*About this task*.
When you reach the line containing "Image resolution: width=1008", please repeat it and every line after it exactly, through the end of the listing below, skipping pictures.

*Task input*.
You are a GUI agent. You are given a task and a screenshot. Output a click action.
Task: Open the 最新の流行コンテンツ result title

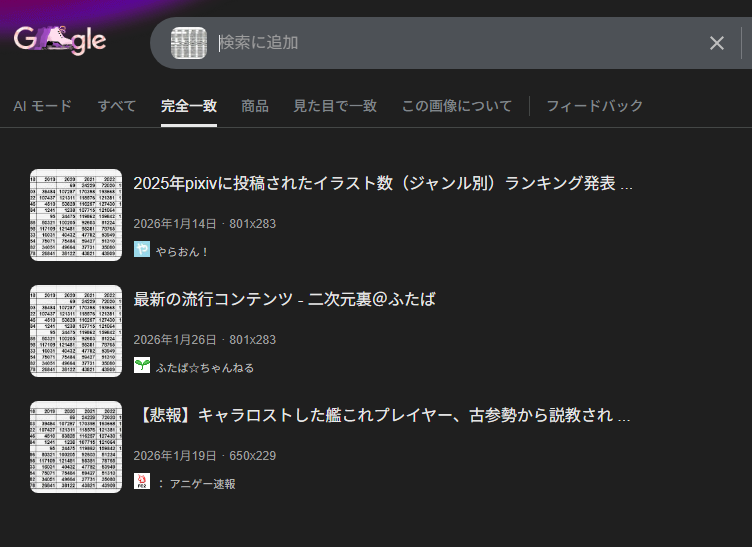[284, 300]
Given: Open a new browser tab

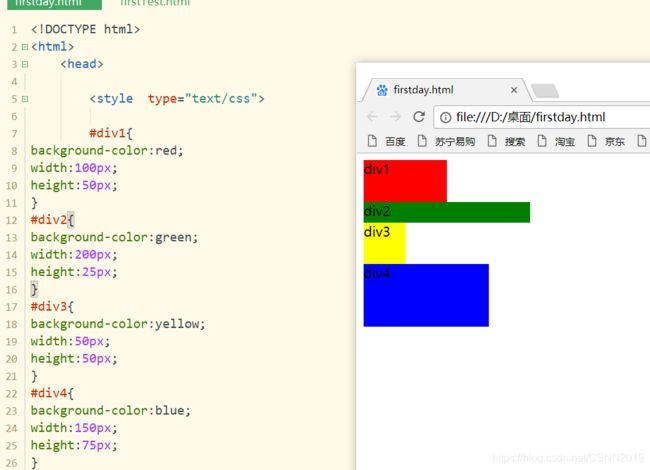Looking at the screenshot, I should [x=544, y=91].
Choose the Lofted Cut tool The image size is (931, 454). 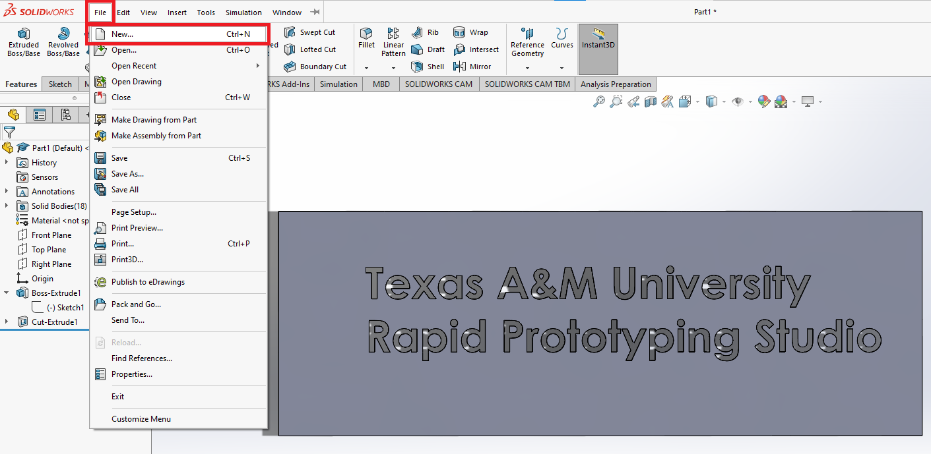click(310, 49)
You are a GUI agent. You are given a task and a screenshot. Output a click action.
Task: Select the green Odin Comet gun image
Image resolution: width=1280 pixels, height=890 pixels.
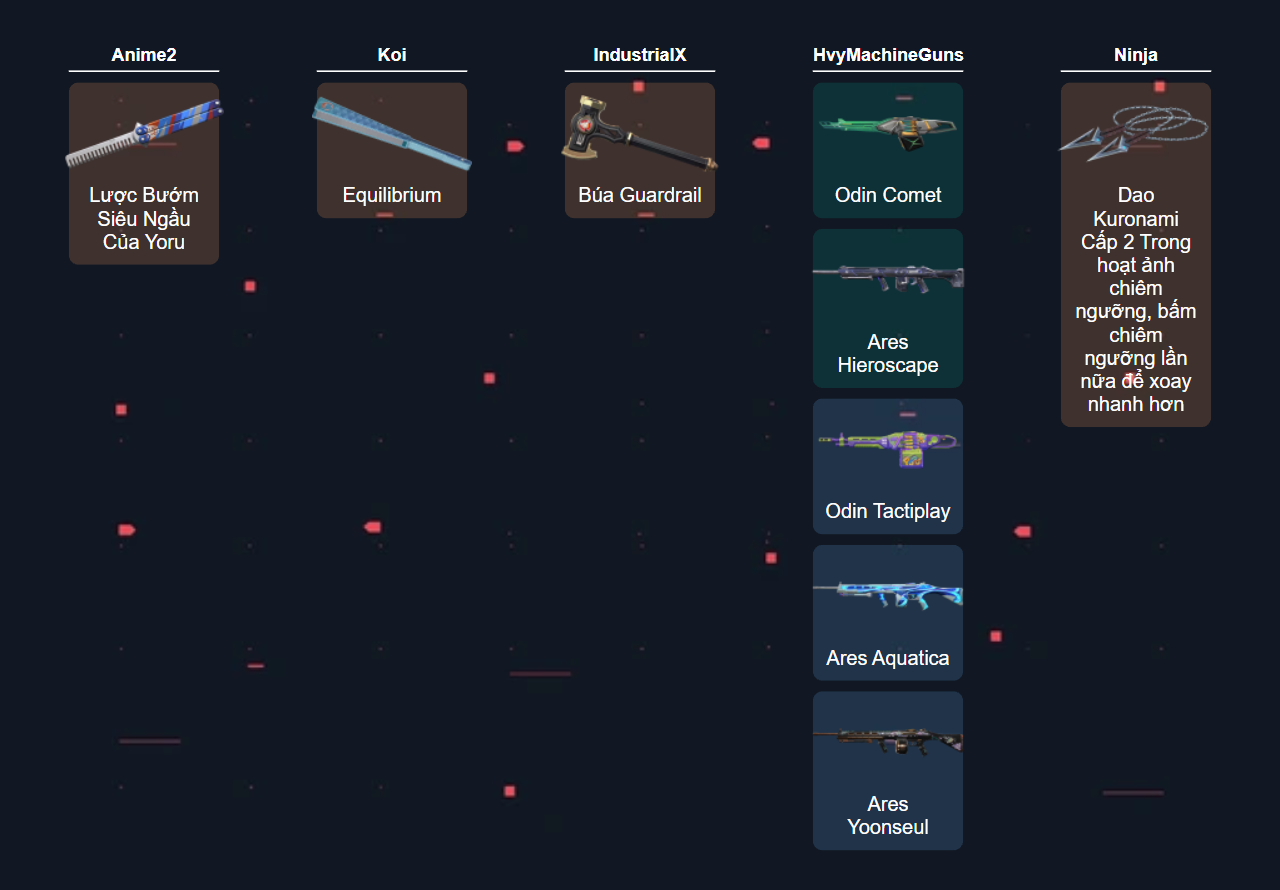point(888,130)
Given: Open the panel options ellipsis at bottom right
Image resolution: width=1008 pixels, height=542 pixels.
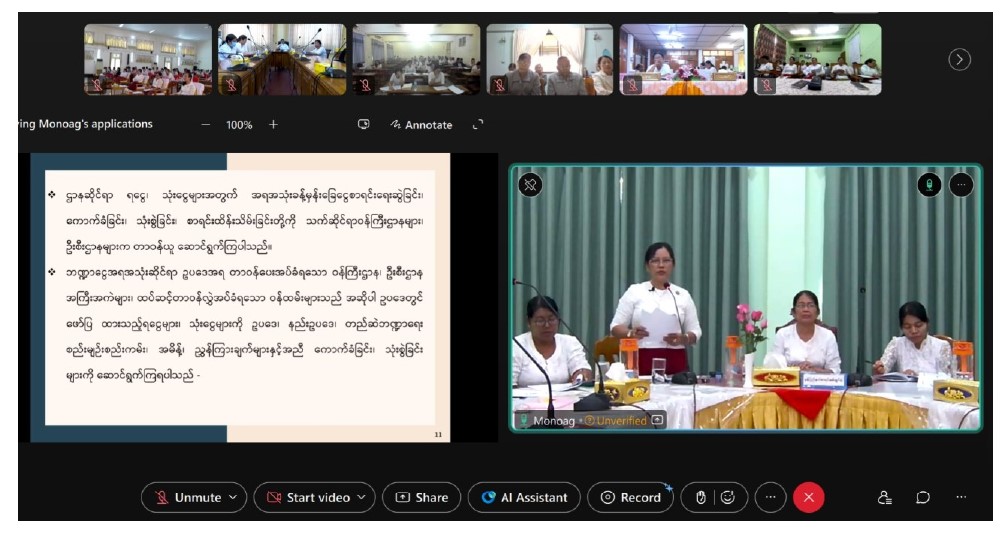Looking at the screenshot, I should coord(961,497).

*Answer section*.
Image resolution: width=1008 pixels, height=542 pixels.
Looking at the screenshot, I should coord(961,497).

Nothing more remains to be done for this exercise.